Every line below that carries the word "size" needs to be copied.

**THE DATA**
· · · · ·

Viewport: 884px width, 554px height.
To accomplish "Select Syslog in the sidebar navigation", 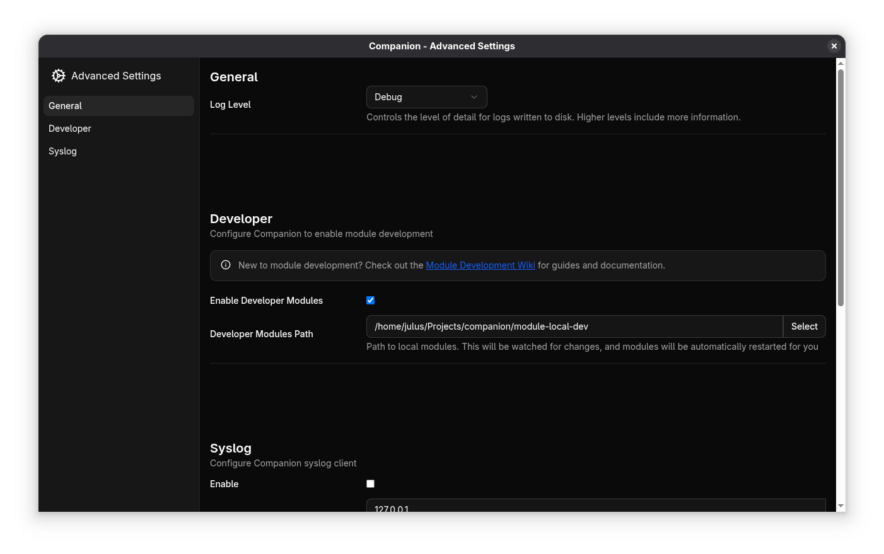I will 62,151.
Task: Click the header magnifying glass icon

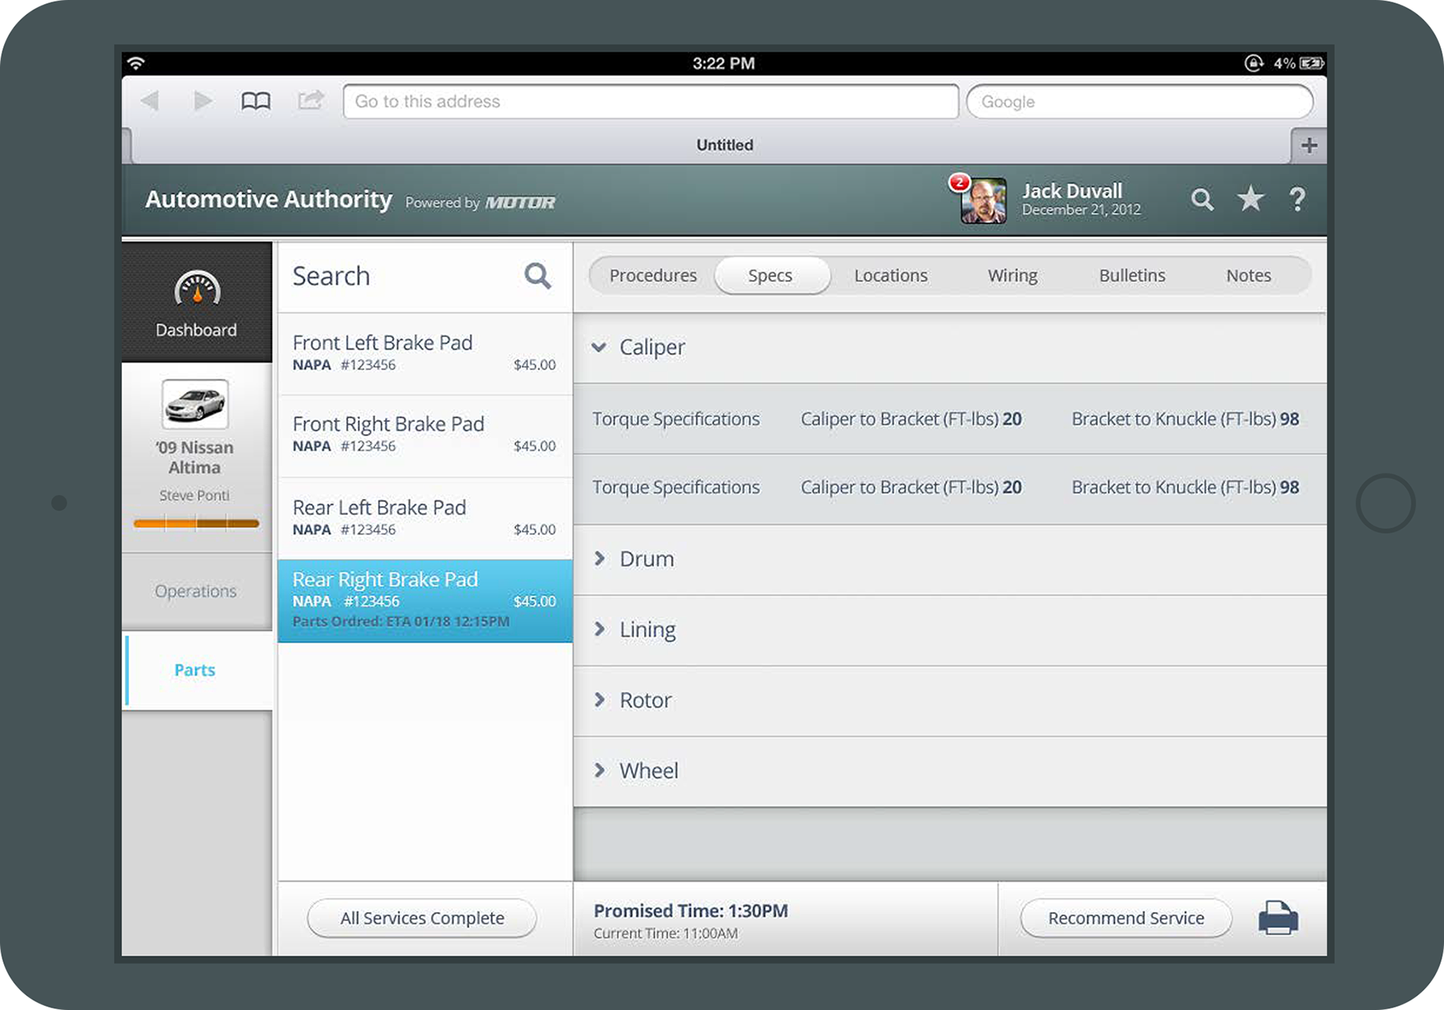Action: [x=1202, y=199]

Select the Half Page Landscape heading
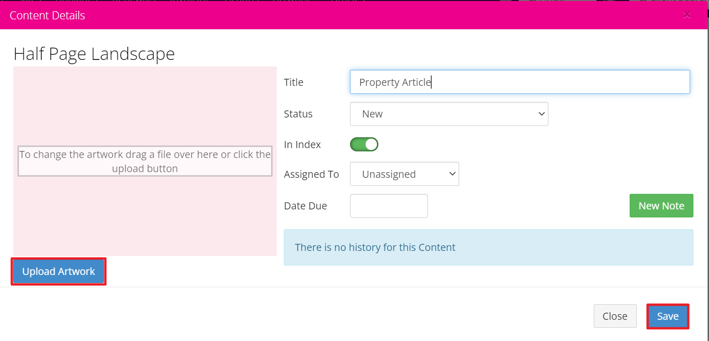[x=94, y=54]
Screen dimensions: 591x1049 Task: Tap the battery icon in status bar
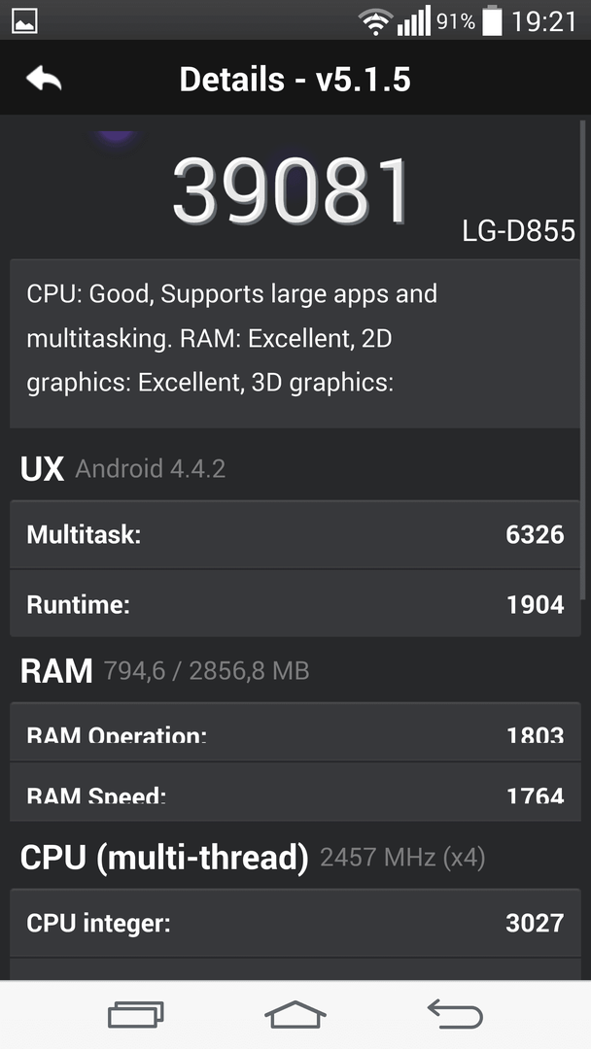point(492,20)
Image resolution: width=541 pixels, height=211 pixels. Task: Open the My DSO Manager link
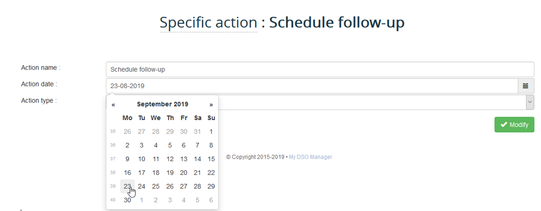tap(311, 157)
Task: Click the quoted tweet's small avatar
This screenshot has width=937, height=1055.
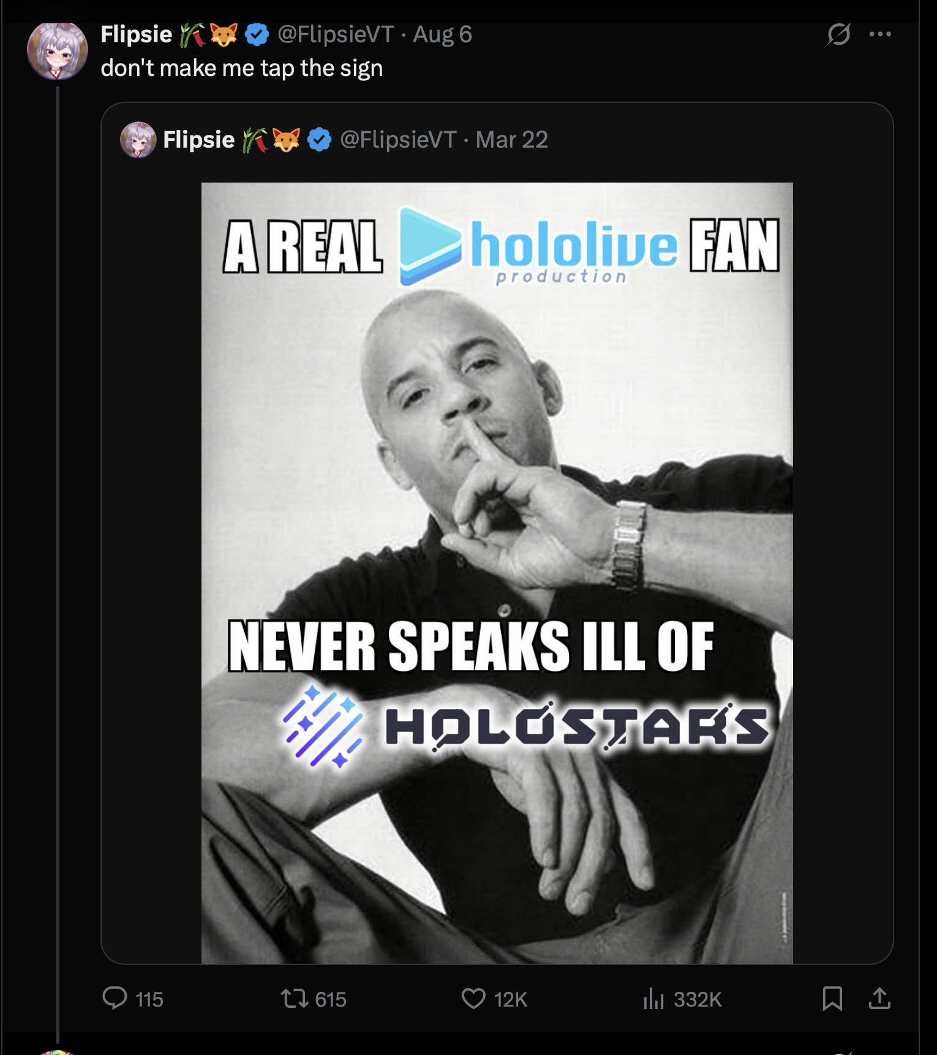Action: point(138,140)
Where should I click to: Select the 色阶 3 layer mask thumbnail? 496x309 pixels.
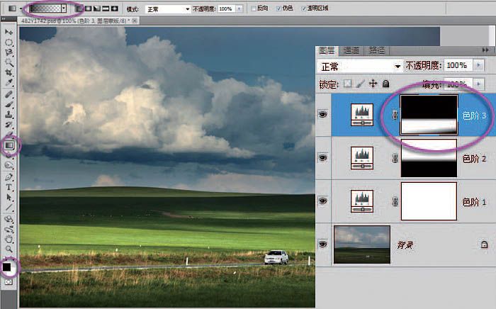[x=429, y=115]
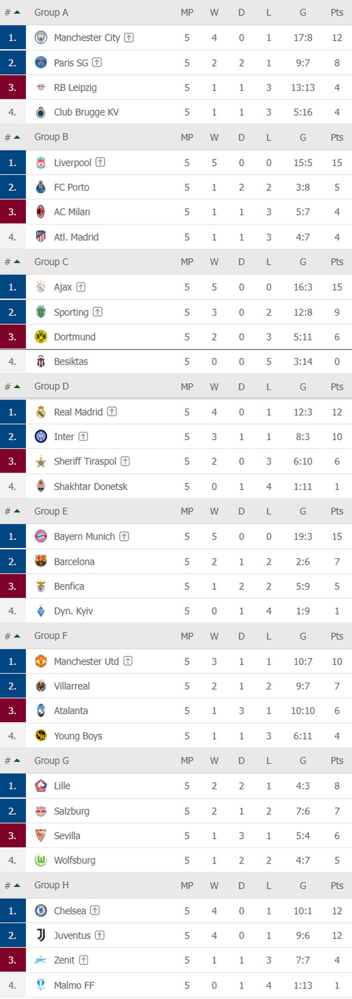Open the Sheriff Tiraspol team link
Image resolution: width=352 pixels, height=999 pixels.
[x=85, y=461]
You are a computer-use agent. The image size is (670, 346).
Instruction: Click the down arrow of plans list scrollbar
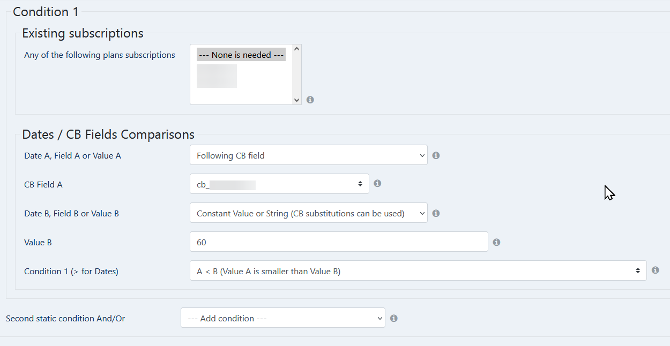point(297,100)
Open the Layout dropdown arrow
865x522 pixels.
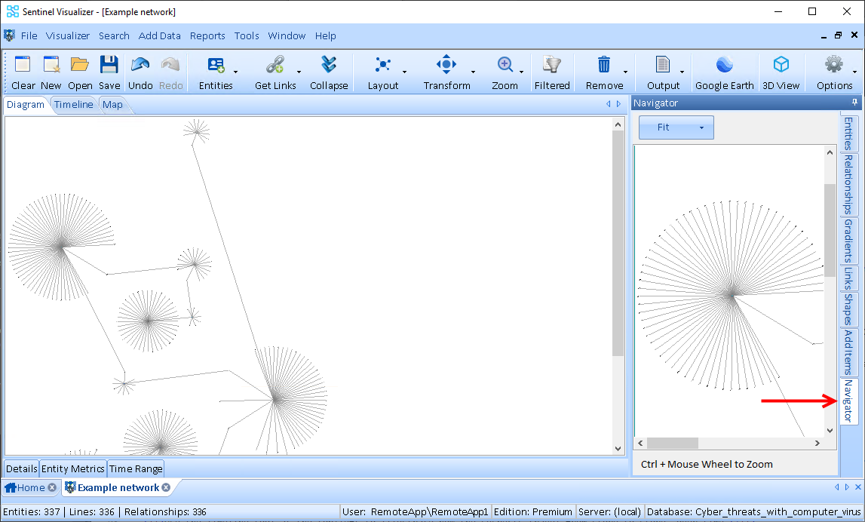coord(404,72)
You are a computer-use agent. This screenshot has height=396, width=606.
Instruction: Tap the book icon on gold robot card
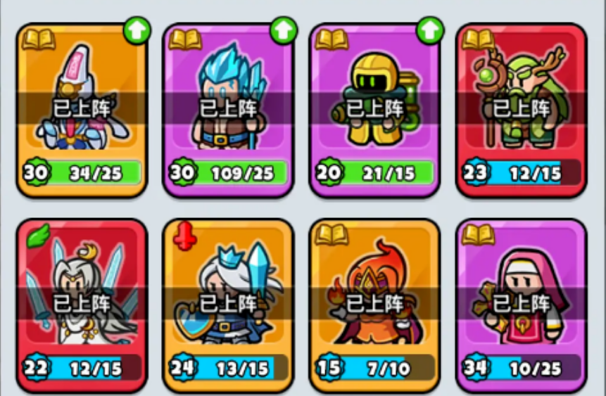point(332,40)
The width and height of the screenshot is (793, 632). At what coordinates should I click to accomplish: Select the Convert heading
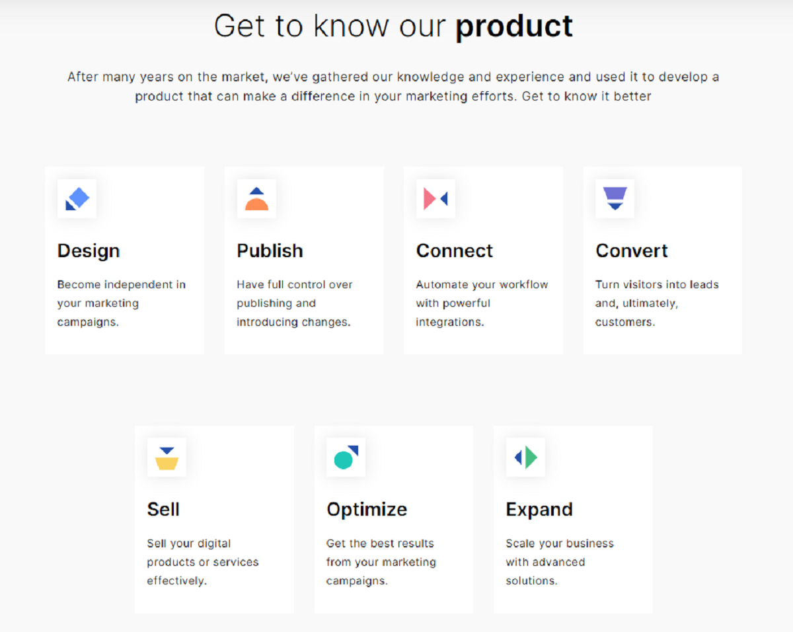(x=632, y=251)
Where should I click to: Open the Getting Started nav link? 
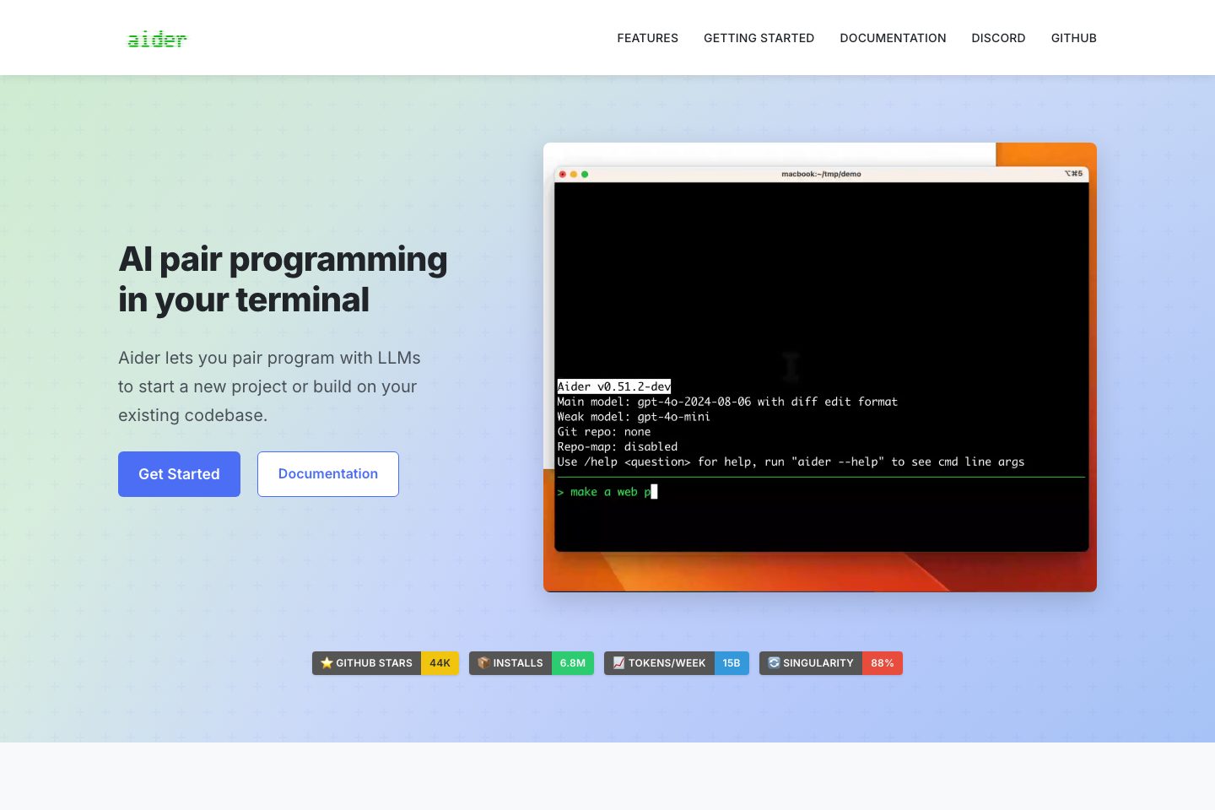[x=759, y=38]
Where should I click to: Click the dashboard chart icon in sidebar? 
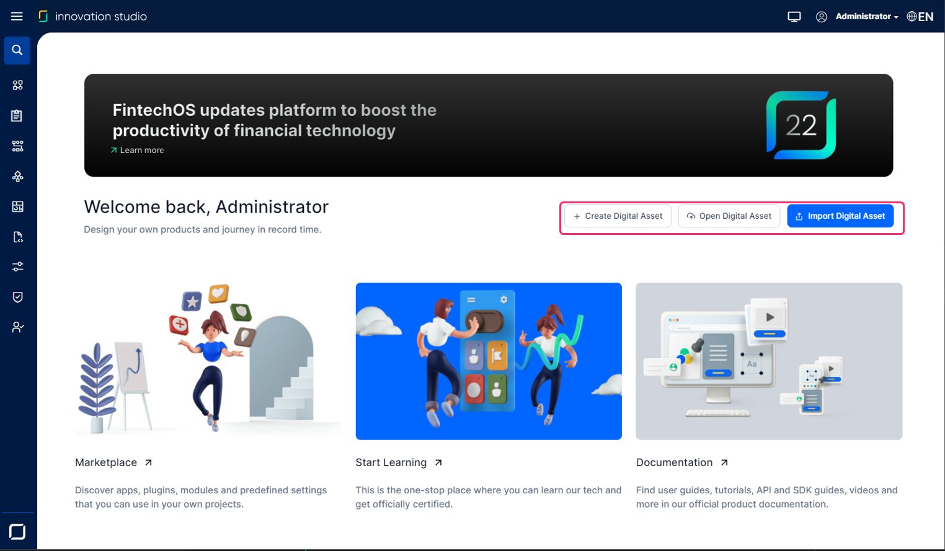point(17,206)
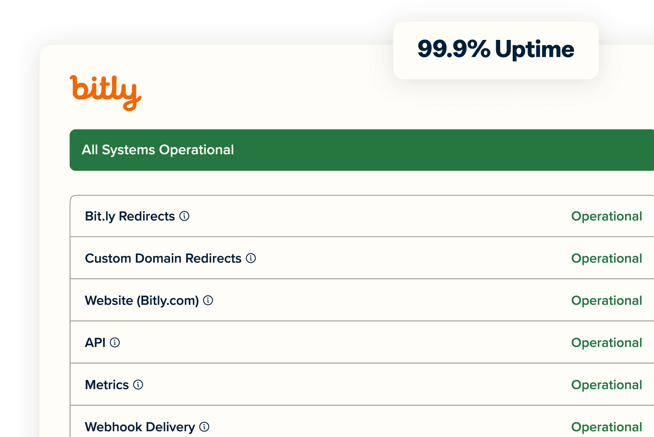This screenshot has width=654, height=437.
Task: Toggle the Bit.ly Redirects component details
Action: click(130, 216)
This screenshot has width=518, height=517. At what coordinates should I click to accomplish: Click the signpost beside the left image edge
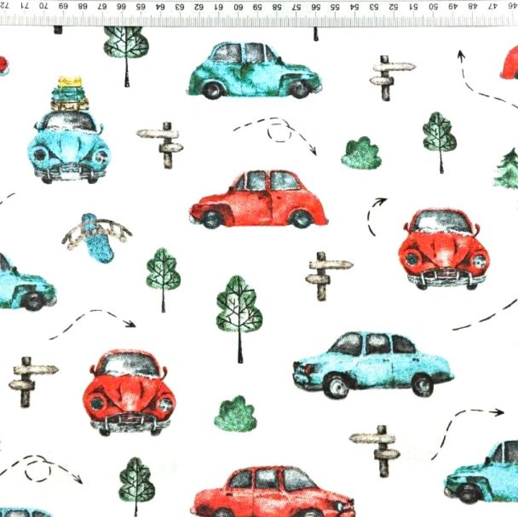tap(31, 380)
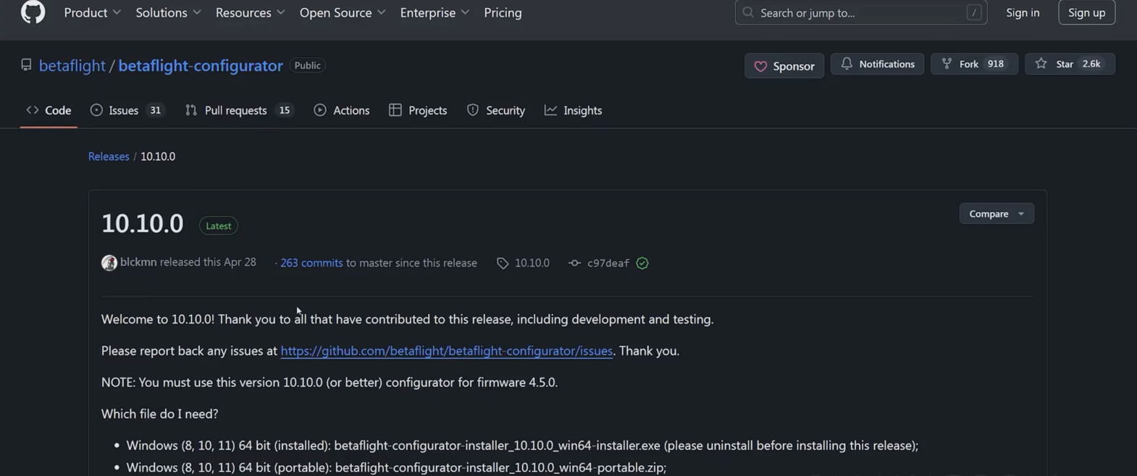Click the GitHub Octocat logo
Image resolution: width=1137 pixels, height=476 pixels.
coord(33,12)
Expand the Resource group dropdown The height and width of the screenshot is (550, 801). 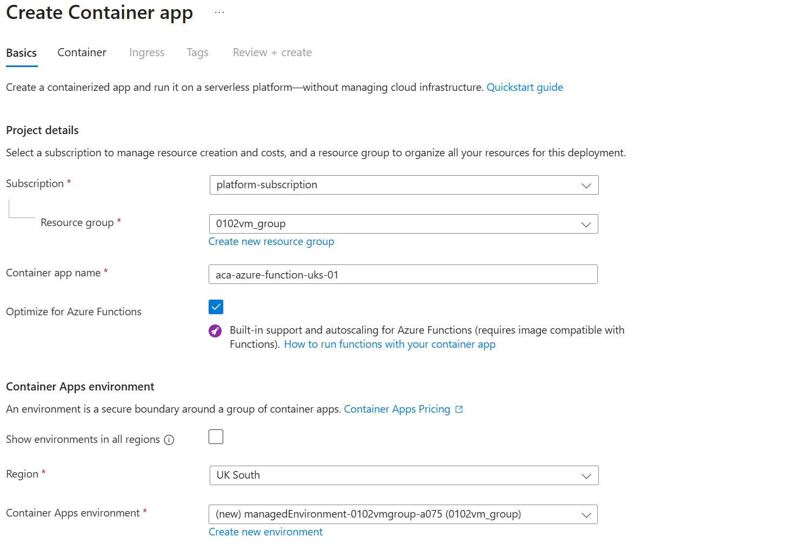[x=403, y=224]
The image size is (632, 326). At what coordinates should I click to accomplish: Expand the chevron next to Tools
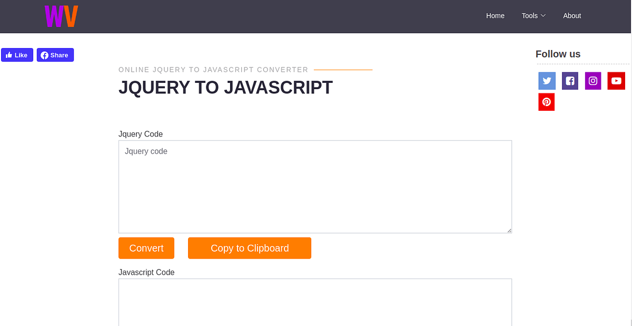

· · · · ·

**FINISHED EXERCISE**
You are a computer-use agent. The image size is (670, 346).
The image size is (632, 326). At what coordinates should I click to accomplish: Expand the chevron next to Tools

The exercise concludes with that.